Please keep the pictures out and write out exactly the lines from the first in the data below through the one containing "Screen dimensions: 959x519", both included.

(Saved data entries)
_ _ _ _ _

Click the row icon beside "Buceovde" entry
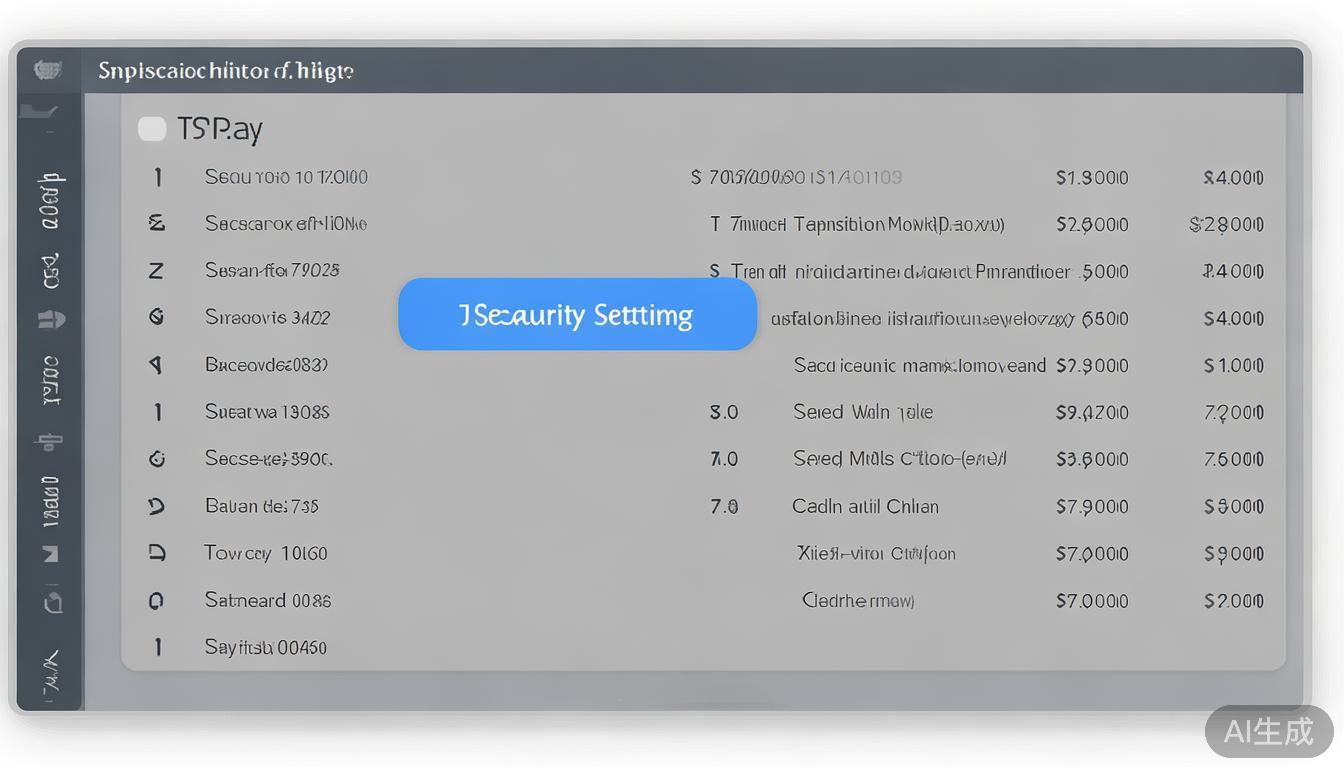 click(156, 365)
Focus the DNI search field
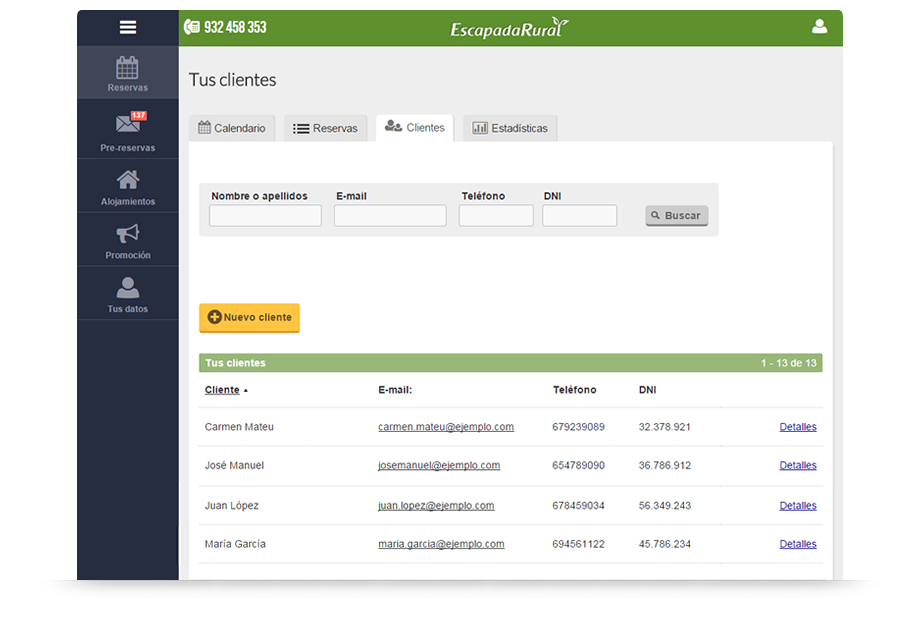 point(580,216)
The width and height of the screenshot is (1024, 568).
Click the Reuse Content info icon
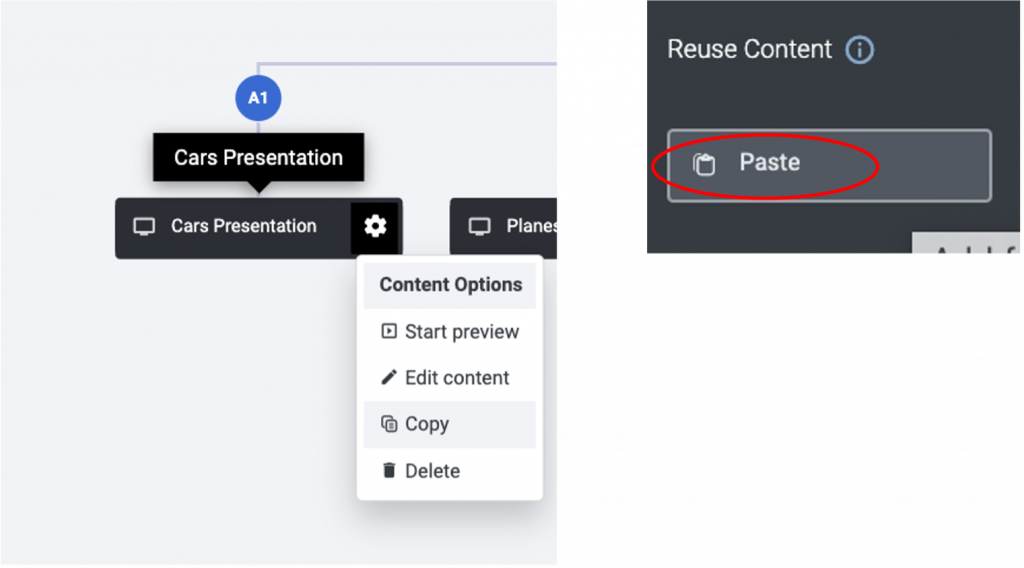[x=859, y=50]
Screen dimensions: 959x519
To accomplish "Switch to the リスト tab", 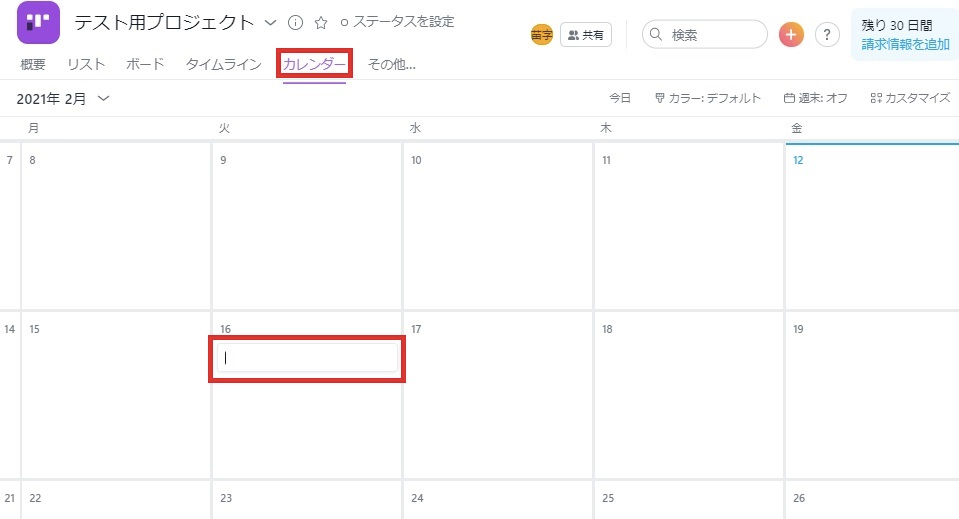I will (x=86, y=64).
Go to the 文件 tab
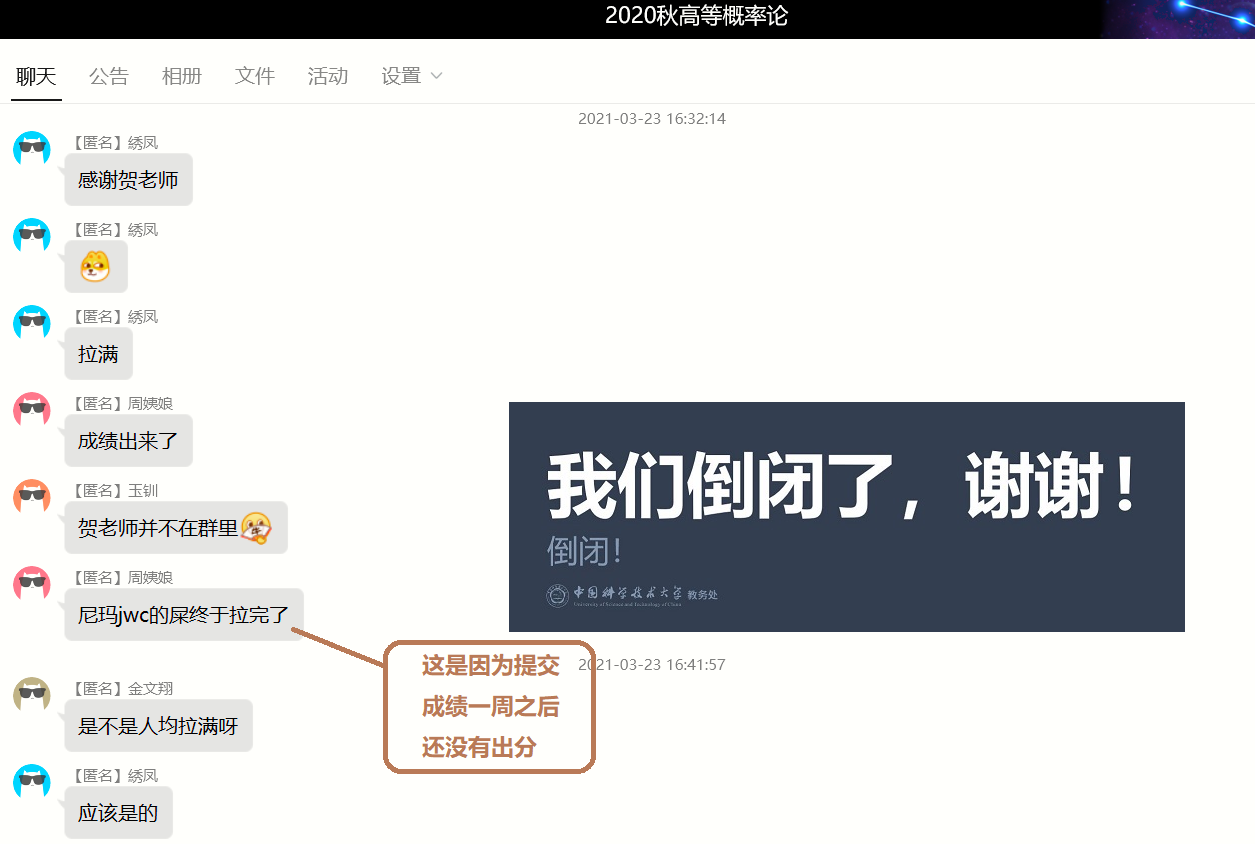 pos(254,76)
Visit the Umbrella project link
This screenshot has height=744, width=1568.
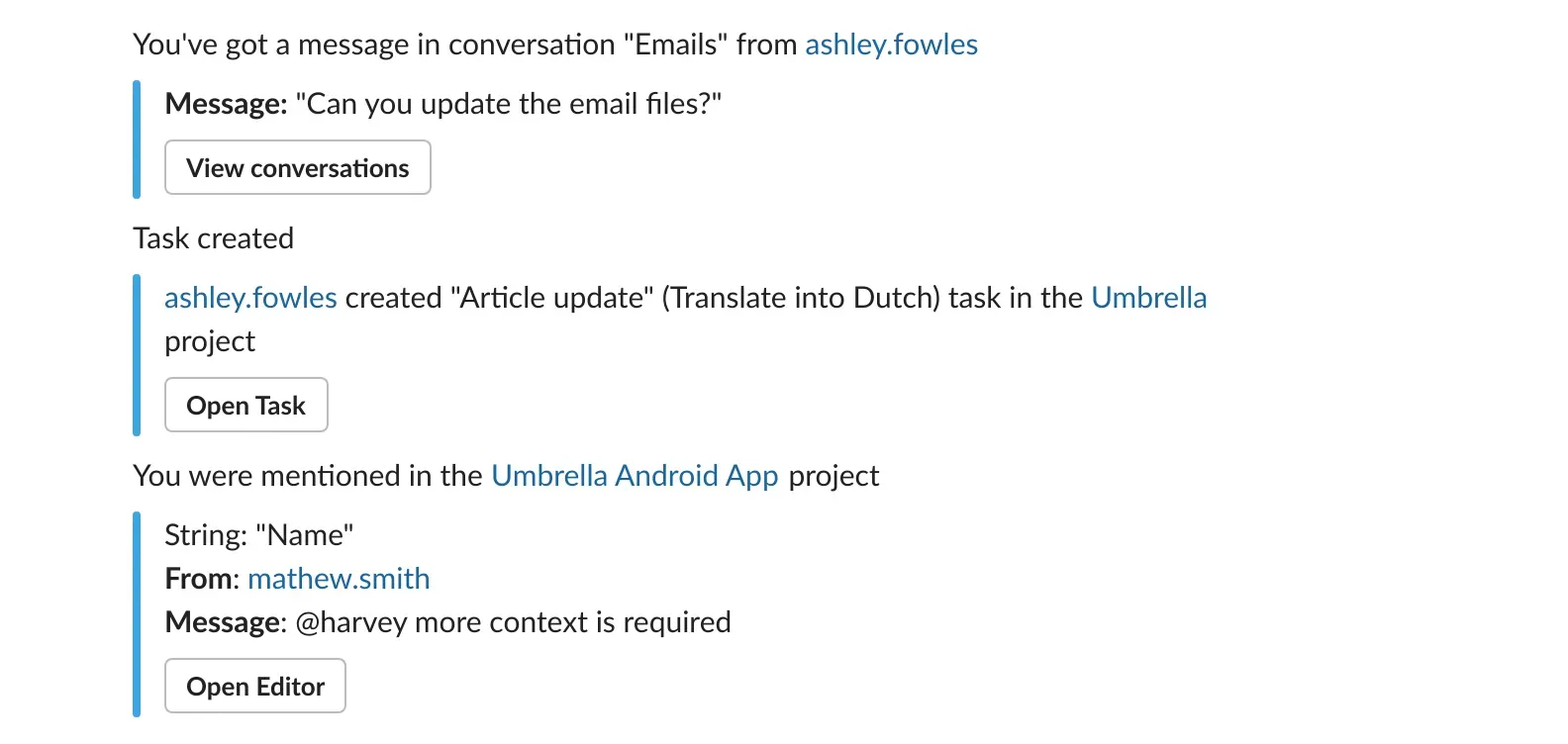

_ _ _ _ _

> _ANSWER BOX_
Click the row icon beside "Buceovde" entry
 click(156, 365)
Focus the DNI search field
 point(580,216)
The width and height of the screenshot is (1024, 568).
Click the Reuse Content info icon
[x=859, y=50]
Screen dimensions: 959x519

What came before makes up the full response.